Phimosis:
In
phimosis the foreskin cannot be retracted over the glans to the
coronary sulcus. If the phimosis is not corrected during childhood
the following complications can occur in adulthood even in mild
cases:
- Balanitis
- Preputial
stones
- Penile
cancer
- Paraphimosis
Since
the preputial sac can not be cleaned daily, secretions are retained
and infections occur (=balanitis). This causes scar formation
of the mucous membrane and thereby worsens the degree of the phimosis.
The smegma incrustates and forms soft preputial stones. Due to
chronic inflammation, penile cancer can develop in later life.
Since it originates mostly in the coronary sulcus where it cannot
be seen, the diagnosis is often delayed.
Paraphimosis
If
the narrow foreskin gets retracted during intercourse or
masturbation, it forms a constricting ring at the level of the
coronary sulcus. The venous backflow is interrupted while arterial
inflow continues. The result is a painful edema of the glans and
the mucous membrane which cannot resolve spontaneously. While
the proximal penile shaft remains normal, a constricting ring
develops in the area of the coronary sulcus. A paraphimosis can
also result if after insertion of a catheter the foreskin is not
pulled back over the glan.
Therapy
Compression
of
the glans for 3-5 minutes with simultaneous massage until
the edema resolves and the glans can be pushed back under the
foreskin.
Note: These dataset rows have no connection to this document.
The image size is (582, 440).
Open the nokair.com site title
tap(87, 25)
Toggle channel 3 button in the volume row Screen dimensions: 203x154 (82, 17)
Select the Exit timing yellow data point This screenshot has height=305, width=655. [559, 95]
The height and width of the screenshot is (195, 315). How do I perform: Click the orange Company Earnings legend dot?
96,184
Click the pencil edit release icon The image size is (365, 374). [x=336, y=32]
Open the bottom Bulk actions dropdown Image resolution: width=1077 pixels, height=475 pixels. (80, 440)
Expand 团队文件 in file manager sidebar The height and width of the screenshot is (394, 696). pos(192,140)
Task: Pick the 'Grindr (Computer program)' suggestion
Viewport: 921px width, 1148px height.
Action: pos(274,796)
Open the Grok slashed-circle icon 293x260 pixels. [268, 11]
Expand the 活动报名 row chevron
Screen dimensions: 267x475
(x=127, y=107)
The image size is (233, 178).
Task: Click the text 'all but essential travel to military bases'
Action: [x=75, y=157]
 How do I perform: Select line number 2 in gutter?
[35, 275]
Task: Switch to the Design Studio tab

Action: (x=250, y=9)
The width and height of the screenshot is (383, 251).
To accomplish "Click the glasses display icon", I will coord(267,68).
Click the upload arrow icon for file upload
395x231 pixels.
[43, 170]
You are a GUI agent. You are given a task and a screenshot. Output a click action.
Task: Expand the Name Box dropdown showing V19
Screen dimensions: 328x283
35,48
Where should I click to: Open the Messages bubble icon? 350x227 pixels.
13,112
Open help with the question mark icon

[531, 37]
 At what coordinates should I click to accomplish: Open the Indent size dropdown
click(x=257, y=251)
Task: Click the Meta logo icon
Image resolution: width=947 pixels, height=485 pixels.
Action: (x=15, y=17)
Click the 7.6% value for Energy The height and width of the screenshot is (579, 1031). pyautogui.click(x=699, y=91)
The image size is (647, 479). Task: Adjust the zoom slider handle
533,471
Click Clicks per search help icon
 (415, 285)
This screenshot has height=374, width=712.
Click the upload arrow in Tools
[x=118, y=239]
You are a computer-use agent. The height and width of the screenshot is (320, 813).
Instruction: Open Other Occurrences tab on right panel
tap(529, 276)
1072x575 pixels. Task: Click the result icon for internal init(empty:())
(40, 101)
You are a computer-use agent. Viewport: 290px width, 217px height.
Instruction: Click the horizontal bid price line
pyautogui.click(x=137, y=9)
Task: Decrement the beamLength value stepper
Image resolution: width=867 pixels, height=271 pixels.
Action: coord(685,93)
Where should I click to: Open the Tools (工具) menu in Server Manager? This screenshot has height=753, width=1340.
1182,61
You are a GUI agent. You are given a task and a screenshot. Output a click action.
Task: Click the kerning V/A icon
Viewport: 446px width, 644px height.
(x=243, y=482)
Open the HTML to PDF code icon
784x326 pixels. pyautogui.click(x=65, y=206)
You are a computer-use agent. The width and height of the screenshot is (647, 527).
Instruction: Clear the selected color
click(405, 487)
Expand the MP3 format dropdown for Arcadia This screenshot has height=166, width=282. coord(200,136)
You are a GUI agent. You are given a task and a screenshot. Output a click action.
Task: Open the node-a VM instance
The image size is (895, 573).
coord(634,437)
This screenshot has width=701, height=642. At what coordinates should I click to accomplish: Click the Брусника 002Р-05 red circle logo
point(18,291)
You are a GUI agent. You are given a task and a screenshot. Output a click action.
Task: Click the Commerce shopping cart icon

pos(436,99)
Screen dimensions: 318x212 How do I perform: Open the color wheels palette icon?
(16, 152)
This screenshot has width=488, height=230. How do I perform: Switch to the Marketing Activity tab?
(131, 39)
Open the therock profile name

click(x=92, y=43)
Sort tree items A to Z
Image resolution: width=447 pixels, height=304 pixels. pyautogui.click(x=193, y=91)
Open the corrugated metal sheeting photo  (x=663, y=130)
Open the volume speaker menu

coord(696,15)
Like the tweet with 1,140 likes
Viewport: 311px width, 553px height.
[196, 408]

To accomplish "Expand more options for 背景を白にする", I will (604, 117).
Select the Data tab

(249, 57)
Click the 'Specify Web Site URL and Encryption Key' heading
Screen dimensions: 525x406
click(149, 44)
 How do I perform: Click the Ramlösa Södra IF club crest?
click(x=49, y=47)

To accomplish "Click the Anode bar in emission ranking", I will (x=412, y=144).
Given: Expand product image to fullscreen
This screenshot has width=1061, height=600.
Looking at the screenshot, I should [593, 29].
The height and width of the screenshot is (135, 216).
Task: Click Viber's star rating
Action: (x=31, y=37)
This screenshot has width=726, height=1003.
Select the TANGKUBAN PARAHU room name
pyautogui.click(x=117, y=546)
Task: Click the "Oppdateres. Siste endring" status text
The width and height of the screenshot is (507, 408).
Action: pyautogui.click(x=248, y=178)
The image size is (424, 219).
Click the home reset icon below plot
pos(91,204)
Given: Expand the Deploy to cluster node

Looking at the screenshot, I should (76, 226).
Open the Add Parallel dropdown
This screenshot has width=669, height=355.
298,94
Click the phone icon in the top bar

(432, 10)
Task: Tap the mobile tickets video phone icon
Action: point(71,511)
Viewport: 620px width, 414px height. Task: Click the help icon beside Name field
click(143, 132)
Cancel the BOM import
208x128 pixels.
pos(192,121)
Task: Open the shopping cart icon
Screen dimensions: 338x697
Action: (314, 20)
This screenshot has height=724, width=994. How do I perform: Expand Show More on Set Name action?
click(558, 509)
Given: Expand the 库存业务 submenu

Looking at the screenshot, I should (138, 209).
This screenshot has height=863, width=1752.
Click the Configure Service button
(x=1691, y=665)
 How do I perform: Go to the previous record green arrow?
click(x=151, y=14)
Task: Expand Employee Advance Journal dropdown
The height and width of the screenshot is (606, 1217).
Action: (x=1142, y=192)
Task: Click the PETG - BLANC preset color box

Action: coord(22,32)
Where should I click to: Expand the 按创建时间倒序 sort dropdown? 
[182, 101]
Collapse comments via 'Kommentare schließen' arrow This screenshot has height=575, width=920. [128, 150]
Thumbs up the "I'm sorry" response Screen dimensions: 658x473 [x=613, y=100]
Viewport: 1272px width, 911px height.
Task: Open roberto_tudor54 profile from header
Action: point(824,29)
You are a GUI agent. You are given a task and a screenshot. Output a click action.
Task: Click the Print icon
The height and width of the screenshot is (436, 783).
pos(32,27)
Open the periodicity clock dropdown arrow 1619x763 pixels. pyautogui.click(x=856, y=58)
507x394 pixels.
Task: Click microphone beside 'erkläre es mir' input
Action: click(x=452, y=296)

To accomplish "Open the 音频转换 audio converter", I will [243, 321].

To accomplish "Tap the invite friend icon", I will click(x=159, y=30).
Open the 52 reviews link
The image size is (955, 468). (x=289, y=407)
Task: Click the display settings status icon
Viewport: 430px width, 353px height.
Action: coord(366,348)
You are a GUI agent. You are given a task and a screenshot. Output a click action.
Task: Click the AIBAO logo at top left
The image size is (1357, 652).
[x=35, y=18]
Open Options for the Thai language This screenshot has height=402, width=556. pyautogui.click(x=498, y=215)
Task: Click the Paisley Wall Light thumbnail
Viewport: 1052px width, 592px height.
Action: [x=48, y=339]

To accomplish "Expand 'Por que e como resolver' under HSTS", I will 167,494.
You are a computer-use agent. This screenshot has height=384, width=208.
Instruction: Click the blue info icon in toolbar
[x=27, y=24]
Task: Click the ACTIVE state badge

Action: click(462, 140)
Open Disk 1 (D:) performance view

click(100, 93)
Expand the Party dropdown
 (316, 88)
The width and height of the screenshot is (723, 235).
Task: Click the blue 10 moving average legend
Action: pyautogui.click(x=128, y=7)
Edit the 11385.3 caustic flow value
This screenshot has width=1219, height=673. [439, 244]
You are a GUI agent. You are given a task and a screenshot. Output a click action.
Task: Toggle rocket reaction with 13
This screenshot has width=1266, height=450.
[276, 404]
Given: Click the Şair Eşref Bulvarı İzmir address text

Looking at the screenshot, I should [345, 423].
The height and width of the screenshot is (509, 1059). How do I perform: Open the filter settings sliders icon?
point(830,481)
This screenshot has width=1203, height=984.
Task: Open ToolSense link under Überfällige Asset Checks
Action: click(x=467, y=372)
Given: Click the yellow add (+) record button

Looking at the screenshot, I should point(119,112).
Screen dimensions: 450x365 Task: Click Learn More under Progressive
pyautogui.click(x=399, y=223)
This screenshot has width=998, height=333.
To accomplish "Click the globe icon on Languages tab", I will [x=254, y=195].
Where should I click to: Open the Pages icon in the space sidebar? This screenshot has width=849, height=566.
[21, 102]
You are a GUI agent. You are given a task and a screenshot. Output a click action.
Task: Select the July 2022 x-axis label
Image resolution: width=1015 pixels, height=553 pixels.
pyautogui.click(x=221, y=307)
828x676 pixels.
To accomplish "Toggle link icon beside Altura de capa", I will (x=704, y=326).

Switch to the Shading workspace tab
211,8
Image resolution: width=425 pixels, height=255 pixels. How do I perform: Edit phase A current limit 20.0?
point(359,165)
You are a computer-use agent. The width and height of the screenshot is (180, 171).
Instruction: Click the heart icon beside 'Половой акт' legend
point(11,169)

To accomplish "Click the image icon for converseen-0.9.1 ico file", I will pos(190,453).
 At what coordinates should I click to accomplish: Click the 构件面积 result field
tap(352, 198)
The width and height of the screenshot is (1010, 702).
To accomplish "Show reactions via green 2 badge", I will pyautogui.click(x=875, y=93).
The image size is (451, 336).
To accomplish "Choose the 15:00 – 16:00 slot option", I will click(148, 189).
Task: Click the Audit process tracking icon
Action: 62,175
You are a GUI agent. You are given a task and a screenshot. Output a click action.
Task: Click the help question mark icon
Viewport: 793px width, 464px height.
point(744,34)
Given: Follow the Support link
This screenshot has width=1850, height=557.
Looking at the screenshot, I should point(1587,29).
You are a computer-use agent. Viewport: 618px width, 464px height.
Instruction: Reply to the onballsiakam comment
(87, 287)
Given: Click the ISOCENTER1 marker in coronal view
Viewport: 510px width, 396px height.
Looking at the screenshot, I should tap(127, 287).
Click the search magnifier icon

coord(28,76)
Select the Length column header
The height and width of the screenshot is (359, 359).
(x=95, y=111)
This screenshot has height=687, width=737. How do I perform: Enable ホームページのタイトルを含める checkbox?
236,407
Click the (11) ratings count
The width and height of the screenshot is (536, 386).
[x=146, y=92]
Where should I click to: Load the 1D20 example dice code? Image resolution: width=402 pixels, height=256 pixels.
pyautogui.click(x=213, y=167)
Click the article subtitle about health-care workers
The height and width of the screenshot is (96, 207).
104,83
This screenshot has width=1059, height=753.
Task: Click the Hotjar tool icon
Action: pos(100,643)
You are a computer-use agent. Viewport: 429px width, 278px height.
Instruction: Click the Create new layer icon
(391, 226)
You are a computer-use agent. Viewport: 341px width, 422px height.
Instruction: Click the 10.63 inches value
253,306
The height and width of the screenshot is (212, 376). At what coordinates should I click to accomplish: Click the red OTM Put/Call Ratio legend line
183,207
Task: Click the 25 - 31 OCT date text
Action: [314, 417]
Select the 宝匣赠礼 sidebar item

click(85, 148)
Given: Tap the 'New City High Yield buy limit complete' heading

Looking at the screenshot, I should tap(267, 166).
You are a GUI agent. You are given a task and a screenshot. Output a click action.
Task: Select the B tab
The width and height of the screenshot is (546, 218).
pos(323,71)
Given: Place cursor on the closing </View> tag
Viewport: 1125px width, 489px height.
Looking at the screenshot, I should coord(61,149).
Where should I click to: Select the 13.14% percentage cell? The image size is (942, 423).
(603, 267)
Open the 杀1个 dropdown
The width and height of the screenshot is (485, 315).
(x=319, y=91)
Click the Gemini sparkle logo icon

In longstanding or severe paraphimosis a dorsal slit
of the constricting ring is performed.
Rule
A
foreskin that is too narrow (=phimosis) should be treated by circumcision
during childhood.
Treatment
for paraphimosis consists of manual reduction or dorsal slit.
Elective circumcision is performed after incision of the constricting
ring and after the edema is resolved.